Paul was one of the bravest men in the Bible, but he was no fool. He knew that a dead apostle serves no one and that the best way to keep preaching the gospel is to stay out of trouble. Paul was frequently persecuted but when persecution came, he heeded Jesus’ words and moved on. In this way he endured and stayed safe.
The one time that didn’t happen was when Paul, for reasons known to himself, ignored the warnings of the Holy Spirit and headed into trouble in Jerusalem (Acts 21:11). In other words, Paul did the opposite of what Jesus recommended in Matthew 10 and as a result found himself chained and on a boat to a Roman prison.
Persecuted for proclaiming the gospel
The good news of God’s grace has always brought a hostile reaction from religious people (the leaven of the Pharisees) and oppressive states (the leaven of Herod). Nothing has changed. (If you don’t believe me, share this post or this post on your Facebook page and watch what happens!)
Jesus knew that if they persecuted him they would persecute us as well. But while Jesus had to go to the cross and die, we don’t have to. His is a finished work. Our deaths add nothing to it. Far better to follow Paul’s example and live to preach another day than die at the hand of a madman or an unjust state. Especially if your kids are depending on you.
Whether you’re preaching the gospel in China, Eastern Europe, Afghanistan, or California, it’s always a good idea to avoid trouble, endure to the end, and stay safe.
Peace in a hostile world
I hope you can see now that Jesus is not threatening the saints. There is no condemnation to those in Christ Jesus. Rather, the Prince of peace is giving us practical instructions on how to proclaim the gospel of peace in a hostile world. When you go some place to reveal the gospel, let your peace rest on that place. But if the people are not receptive to your message, meaning, there is no peace, shake the dust off your feet and move on (Mt 10:12-13). Paul understood this:
If it is possible, as far as it depends on you, live at peace with everyone. (Rom 12:18)
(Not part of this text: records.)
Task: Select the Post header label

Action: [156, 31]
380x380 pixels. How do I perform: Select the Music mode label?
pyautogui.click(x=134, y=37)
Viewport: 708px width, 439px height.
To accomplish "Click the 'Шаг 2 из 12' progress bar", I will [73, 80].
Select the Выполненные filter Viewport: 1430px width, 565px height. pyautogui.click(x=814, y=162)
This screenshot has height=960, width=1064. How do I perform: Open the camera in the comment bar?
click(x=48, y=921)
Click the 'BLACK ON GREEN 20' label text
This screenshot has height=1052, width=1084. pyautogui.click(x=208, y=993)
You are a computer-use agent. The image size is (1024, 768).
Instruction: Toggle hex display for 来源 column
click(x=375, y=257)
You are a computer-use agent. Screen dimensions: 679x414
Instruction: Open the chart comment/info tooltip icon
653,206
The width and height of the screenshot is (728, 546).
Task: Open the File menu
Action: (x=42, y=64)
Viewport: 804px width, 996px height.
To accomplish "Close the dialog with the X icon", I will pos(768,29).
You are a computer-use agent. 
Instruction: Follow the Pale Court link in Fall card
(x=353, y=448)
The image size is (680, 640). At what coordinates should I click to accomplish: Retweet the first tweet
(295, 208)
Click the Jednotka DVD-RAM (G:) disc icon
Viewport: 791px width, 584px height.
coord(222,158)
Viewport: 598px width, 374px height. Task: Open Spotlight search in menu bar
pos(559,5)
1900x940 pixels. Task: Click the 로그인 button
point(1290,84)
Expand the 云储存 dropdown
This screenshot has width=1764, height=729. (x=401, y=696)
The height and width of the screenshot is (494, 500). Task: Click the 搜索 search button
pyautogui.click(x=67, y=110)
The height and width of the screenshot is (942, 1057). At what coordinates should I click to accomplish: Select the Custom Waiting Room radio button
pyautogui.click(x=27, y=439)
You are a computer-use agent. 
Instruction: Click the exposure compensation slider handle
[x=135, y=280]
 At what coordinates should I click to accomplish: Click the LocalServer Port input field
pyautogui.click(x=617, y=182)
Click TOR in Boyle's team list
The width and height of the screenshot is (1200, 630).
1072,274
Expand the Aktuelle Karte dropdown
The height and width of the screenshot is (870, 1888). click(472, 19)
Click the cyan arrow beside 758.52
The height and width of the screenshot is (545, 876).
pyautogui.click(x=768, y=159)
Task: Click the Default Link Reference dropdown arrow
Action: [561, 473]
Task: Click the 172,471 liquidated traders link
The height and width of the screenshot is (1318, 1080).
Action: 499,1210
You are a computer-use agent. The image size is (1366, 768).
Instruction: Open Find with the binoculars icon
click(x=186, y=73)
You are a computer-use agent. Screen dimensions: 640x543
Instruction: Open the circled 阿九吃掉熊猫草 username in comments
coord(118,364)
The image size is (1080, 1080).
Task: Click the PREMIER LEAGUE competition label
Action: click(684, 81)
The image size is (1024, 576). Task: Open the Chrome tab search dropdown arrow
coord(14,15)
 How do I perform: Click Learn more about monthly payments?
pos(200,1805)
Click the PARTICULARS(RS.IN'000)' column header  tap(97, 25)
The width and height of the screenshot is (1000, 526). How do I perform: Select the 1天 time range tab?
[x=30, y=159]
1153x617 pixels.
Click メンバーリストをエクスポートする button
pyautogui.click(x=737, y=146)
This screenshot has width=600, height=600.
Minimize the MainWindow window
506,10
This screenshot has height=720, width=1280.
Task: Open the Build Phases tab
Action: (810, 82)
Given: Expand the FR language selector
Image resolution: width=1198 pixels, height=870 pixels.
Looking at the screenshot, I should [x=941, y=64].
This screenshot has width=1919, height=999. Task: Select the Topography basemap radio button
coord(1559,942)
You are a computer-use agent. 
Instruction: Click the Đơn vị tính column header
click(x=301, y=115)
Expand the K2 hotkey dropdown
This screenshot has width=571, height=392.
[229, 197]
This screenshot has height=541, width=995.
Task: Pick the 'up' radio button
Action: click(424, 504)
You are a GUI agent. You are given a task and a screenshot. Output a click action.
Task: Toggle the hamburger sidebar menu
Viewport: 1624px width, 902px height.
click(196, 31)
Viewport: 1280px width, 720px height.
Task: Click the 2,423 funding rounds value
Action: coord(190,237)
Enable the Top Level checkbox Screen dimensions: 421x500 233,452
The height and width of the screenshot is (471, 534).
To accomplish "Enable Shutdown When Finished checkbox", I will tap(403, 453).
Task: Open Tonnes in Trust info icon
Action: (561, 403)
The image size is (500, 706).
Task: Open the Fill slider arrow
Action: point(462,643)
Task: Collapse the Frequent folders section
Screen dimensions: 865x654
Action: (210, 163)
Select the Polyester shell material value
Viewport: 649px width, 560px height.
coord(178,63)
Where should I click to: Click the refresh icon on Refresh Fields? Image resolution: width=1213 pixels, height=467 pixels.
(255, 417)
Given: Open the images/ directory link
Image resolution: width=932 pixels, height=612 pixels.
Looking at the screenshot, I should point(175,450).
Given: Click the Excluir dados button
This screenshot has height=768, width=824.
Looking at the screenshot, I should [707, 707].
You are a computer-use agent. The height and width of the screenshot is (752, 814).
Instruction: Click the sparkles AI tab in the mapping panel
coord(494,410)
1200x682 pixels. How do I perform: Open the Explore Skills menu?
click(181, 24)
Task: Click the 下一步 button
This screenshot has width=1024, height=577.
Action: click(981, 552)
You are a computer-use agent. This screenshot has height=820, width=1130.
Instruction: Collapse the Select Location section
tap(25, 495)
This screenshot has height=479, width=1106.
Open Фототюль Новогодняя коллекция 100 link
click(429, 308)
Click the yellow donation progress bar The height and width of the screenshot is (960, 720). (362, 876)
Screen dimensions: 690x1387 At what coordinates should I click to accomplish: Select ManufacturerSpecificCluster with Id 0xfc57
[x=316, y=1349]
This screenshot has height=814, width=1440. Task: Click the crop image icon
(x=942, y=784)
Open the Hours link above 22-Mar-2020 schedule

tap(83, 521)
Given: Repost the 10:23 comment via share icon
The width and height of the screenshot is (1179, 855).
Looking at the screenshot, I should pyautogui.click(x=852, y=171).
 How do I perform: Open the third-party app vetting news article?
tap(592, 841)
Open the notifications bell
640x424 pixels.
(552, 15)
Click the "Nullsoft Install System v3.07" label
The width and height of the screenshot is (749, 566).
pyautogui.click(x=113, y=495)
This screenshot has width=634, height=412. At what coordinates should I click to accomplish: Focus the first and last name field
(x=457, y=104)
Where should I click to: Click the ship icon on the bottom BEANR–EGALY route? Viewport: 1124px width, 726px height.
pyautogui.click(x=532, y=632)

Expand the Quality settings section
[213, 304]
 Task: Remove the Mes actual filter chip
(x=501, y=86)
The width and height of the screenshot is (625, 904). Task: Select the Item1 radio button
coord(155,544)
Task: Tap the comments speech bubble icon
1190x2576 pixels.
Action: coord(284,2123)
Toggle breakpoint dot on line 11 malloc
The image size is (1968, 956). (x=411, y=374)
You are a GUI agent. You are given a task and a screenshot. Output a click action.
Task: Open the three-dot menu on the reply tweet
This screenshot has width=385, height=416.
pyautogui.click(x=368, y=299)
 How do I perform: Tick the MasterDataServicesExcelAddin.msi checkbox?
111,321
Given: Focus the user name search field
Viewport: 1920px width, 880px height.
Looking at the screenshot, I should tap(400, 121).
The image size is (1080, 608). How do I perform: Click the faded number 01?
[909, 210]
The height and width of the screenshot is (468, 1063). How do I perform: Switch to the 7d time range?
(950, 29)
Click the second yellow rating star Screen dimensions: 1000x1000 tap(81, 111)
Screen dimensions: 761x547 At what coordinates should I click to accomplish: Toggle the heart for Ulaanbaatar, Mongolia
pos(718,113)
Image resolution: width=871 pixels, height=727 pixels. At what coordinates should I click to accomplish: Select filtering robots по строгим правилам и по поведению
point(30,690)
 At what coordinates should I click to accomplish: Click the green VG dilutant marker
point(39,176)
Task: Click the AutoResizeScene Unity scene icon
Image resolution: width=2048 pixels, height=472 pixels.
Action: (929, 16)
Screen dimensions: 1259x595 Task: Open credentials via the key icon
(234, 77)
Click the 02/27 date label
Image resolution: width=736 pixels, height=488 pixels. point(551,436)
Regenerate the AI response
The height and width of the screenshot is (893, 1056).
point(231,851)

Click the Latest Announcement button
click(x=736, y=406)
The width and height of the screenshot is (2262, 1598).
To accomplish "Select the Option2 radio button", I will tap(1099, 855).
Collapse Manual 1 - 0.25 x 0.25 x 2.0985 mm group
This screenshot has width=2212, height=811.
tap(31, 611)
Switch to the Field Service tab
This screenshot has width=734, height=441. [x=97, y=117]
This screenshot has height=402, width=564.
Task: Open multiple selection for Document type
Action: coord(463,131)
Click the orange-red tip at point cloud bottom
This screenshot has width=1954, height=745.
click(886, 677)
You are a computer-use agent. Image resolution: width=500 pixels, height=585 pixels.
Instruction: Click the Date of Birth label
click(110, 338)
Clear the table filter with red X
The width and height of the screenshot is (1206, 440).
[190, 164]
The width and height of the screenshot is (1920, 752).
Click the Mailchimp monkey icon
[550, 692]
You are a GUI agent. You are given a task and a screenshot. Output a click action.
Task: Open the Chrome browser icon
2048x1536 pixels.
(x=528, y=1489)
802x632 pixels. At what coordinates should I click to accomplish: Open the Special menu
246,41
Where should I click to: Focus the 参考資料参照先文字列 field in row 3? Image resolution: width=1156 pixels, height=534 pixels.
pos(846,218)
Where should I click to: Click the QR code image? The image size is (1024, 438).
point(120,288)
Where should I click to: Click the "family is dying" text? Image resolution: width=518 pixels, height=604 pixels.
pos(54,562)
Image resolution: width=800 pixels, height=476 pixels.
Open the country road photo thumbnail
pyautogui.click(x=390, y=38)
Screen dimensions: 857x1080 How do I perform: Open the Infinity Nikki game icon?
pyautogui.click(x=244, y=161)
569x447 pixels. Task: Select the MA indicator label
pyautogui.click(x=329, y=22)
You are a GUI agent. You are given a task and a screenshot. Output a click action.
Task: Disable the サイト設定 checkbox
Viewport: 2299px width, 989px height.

Those who preach the gospel of peace should endeavor to live at peace with everyone. When that’s not possible, then it may be time to move on, change the subject, change the conversation, perhaps even change town.
To recap, “endure to the end and be saved,” is not the bad news of conditional salvation. Jesus is simply saying you cannot fulfill the Great Commission if you’re dead. So if you are being persecuted for preaching the gospel in Lystra, move on to Derbe. “When you are persecuted in one place, flee to another” (Mat 10:23).
The gospel of peace is not proclaimed by digging in and engaging in a religious war. No one ever got saved through an argument. The last thing an angry and violent world needs is angry and violent Christians. What this world desperately needs is a revelation of the Prince of peace by those who have embraced his gospel of peace.